Exercise materials
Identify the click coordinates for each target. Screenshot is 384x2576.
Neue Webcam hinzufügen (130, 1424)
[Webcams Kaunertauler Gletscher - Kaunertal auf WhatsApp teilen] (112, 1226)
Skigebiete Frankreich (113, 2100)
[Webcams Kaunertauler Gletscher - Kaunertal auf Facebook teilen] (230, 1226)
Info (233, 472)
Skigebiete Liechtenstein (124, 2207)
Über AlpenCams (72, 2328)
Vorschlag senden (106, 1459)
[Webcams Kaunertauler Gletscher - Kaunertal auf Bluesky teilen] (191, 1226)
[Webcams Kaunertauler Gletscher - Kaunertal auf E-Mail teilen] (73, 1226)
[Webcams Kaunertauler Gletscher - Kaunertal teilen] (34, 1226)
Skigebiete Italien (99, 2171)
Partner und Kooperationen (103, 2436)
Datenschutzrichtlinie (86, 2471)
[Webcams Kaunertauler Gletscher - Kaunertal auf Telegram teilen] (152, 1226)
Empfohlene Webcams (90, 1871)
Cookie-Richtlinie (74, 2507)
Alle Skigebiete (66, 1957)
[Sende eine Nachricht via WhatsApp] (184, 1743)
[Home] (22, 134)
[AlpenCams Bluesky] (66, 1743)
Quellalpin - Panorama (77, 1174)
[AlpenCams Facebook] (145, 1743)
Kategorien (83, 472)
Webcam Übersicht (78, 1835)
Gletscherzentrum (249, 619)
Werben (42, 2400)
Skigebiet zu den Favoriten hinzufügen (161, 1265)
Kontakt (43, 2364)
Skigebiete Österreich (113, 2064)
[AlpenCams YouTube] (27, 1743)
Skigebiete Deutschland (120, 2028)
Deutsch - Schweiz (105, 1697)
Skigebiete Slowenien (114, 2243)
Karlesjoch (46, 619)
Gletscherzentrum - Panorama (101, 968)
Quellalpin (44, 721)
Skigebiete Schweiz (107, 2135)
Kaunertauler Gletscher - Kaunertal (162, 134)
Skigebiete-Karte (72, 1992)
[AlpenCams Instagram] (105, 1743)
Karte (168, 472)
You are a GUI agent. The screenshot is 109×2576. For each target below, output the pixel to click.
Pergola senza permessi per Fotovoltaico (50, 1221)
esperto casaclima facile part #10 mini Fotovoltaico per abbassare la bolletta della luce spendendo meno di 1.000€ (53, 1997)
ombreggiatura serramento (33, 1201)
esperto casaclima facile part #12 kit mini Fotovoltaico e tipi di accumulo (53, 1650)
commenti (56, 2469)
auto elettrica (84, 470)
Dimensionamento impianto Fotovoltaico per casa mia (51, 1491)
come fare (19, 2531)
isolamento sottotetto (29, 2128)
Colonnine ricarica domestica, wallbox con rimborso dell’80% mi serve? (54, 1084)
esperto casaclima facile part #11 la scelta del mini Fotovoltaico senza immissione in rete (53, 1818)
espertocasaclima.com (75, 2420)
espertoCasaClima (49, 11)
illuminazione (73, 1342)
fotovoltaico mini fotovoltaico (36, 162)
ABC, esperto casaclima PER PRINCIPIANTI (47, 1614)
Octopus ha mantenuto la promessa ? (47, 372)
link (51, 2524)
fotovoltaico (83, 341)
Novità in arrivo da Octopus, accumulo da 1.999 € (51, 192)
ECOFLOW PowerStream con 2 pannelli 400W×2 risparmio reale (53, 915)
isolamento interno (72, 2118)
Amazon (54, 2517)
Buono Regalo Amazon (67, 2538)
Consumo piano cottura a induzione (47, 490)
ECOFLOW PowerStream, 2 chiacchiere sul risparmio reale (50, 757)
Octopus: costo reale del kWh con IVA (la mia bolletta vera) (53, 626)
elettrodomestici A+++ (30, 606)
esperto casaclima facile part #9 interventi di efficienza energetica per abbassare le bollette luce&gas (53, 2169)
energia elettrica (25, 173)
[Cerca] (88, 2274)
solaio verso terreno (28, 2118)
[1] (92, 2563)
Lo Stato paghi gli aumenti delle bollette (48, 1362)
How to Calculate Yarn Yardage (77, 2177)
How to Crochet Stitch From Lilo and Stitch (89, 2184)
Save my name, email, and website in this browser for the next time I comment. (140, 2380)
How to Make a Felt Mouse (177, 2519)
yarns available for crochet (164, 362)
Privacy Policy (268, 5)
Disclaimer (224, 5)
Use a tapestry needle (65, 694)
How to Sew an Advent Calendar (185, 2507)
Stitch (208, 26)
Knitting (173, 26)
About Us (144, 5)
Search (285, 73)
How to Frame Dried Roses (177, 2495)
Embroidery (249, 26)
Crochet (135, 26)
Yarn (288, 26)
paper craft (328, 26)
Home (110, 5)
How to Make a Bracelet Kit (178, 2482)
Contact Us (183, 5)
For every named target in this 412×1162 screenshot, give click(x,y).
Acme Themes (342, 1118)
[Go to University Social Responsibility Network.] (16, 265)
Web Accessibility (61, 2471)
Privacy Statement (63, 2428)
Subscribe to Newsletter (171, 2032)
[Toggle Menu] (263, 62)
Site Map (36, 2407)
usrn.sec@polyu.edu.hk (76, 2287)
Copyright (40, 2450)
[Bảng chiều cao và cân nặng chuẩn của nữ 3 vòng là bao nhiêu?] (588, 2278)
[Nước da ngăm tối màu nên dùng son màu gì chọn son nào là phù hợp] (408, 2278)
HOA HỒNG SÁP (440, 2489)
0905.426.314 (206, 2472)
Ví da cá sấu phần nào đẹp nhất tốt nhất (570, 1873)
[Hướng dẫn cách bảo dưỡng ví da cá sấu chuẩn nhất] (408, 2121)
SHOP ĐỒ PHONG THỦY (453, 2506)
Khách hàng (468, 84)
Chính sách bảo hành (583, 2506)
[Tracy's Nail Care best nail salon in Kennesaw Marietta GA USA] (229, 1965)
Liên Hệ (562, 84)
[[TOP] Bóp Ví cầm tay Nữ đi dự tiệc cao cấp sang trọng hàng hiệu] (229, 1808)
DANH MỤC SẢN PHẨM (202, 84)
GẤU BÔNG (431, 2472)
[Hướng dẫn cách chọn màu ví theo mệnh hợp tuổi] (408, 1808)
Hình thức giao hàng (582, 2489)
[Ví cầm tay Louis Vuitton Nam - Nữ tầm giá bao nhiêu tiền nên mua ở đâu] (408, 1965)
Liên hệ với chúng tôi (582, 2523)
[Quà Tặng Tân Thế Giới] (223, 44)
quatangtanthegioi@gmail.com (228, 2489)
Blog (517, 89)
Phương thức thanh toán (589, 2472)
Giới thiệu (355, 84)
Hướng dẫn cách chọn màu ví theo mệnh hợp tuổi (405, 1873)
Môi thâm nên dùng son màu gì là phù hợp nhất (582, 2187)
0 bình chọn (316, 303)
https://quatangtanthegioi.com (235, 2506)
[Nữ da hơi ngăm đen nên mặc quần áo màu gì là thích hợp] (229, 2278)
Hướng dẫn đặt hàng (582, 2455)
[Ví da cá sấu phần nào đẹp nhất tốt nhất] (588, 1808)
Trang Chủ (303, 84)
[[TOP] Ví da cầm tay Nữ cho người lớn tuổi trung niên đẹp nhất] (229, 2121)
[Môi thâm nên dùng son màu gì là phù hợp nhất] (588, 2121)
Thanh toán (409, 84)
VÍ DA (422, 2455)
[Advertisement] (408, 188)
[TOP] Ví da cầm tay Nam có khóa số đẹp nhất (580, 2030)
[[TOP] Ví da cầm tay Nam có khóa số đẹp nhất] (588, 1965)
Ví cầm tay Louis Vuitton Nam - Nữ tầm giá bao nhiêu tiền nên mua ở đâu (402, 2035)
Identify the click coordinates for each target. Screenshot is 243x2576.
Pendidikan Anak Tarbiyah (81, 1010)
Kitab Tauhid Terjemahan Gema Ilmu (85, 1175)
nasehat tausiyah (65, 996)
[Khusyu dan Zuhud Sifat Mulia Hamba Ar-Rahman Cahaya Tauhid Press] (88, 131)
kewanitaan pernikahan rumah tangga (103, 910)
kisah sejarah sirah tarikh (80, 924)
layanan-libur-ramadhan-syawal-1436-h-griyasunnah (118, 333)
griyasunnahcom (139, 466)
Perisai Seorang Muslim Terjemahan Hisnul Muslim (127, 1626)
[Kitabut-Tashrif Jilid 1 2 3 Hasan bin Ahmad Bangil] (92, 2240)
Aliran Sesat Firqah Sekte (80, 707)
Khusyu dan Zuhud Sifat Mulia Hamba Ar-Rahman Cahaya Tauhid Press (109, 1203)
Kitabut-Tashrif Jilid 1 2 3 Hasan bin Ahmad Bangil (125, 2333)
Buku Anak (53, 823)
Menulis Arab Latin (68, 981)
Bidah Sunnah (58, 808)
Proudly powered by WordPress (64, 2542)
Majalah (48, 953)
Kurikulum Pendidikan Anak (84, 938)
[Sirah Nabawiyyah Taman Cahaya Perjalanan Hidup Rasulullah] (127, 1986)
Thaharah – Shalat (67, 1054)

Goal of the exercise
Please return each line of the listing above that contains "abbassare".

Finished exercise
esperto casaclima facile part #10 mini Fotovoltaico per abbassare la bolletta della luce spendendo meno di 1.000€ (53, 1997)
esperto casaclima facile part #9 interventi di efficienza energetica per abbassare le bollette luce&gas (53, 2169)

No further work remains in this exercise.